Témoignages de terrain : les cabas entre espoir et prudence
Karim, 27 ans, originaire de Béjaïa, exerce la micro-importation depuis cinq ans. Il importe des vêtements de Turquie qu’il revend sur les réseaux sociaux. « Si l’État me propose un statut simple et que je peux continuer à travailler librement, je suis prêt à m’inscrire demain », confie-t-il.
De son côté, Lynda, 32 ans, craint que le nouveau système soit trop rigide : « J’ai peur qu’on nous impose trop de règles qui vont tuer notre activité. Ce qu’on veut, c’est de la liberté mais avec un minimum de reconnaissance. »
Un levier pour la relance économique post-Covid
La crise sanitaire a bouleversé les chaînes d’approvisionnement et fragilisé l’économie nationale. Dans ce contexte, la régularisation micro-importation apparaît comme un levier efficace de relance :
- Elle permet de créer des dizaines de milliers de micro-entrepreneurs.
- Elle soutient le commerce de proximité.
- Elle participe à la réindustrialisation par la dynamisation de la demande locale.
L’État pourrait même aller plus loin en soutenant les cabas dans une logique de transformation : ceux qui franchissent le cap de la régularisation pourraient à terme bénéficier d’incitations à créer des entreprises d’import-export, des plateformes de e-commerce, ou même devenir de futurs distributeurs.
Une dynamique régionale : que font les voisins ?
L’Algérie n’est pas le seul pays à se confronter à la question de l’économie informelle. Au Maroc, la régularisation des marchands ambulants a permis l’octroi de cartes professionnelles, tandis qu’en Tunisie, des zones franches dédiées aux petits importateurs ont été créées.
Ces exemples montrent qu’il est possible de concilier initiative individuelle et encadrement institutionnel, pour peu que les dispositifs soient souples, progressifs et inclusifs.

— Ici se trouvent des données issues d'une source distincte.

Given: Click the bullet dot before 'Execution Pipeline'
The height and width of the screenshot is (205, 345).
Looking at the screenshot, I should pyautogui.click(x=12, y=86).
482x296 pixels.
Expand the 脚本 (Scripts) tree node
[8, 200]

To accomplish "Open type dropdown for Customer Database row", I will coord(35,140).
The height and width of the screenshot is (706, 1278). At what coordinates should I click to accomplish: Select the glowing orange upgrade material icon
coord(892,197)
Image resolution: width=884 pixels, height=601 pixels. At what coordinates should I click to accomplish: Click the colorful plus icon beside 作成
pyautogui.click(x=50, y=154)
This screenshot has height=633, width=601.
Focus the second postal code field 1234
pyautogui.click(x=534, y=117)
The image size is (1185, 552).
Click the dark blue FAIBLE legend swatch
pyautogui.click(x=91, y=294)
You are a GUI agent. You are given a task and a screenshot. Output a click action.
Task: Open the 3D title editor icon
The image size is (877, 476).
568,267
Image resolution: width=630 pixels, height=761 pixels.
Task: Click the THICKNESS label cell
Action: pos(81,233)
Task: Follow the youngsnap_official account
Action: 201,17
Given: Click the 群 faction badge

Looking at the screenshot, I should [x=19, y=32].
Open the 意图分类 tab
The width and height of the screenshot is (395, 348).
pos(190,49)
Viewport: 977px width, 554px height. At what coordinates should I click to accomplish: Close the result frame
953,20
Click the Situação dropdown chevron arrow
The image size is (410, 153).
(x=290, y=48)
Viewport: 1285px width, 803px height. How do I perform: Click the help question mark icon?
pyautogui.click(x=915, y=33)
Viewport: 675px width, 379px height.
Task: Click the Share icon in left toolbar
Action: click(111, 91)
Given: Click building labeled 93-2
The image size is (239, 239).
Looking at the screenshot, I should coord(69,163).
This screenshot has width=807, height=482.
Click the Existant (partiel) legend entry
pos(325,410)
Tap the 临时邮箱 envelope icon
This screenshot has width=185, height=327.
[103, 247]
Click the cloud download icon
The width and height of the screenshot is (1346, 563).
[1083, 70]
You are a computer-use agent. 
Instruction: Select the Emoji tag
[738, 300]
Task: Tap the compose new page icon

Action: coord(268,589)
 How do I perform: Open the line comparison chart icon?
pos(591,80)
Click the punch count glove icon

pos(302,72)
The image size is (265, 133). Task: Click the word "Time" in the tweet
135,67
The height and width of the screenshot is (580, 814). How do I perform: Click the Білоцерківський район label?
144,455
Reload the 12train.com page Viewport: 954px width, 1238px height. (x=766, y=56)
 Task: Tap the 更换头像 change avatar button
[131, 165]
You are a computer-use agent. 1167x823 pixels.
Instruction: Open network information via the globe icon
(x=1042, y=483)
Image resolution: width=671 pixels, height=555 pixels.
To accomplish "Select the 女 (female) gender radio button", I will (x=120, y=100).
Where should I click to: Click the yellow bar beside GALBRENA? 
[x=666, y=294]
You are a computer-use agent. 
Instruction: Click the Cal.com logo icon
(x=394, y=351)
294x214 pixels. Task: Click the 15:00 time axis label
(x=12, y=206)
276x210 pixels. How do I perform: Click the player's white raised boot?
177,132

Vers une nouvelle génération de commerçants formels
La régularisation micro-importation, si elle est bien pensée et mise en œuvre, pourrait donner naissance à une nouvelle génération de jeunes commerçants, mieux formés, mieux protégés, et plus ambitieux. Des jeunes qui ne se contentent pas de survivre grâce à l’informel, mais qui bâtissent des projets viables, s’intègrent au tissu économique local et aspirent à se développer au niveau national ou international.
En encourageant cette transition, l’État investit dans la stabilité sociale et l’inclusion économique. Il démontre aussi sa capacité à écouter les réalités du terrain, à adapter ses outils et à accompagner une jeunesse dynamique souvent ignorée par les politiques publiques traditionnelles.
Ce qu’il faut retenir
- La régularisation micro-importation vise à intégrer des milliers de jeunes cabas dans le circuit économique formel.
- Elle repose sur un statut dédié, un régime fiscal simplifié et une couverture sociale minimale.
- La réussite dépendra de la simplicité administrative, de la confiance et de la volonté politique.
- Cette réforme peut générer des recettes fiscales, créer de l’emploi et favoriser une nouvelle culture entrepreneuriale.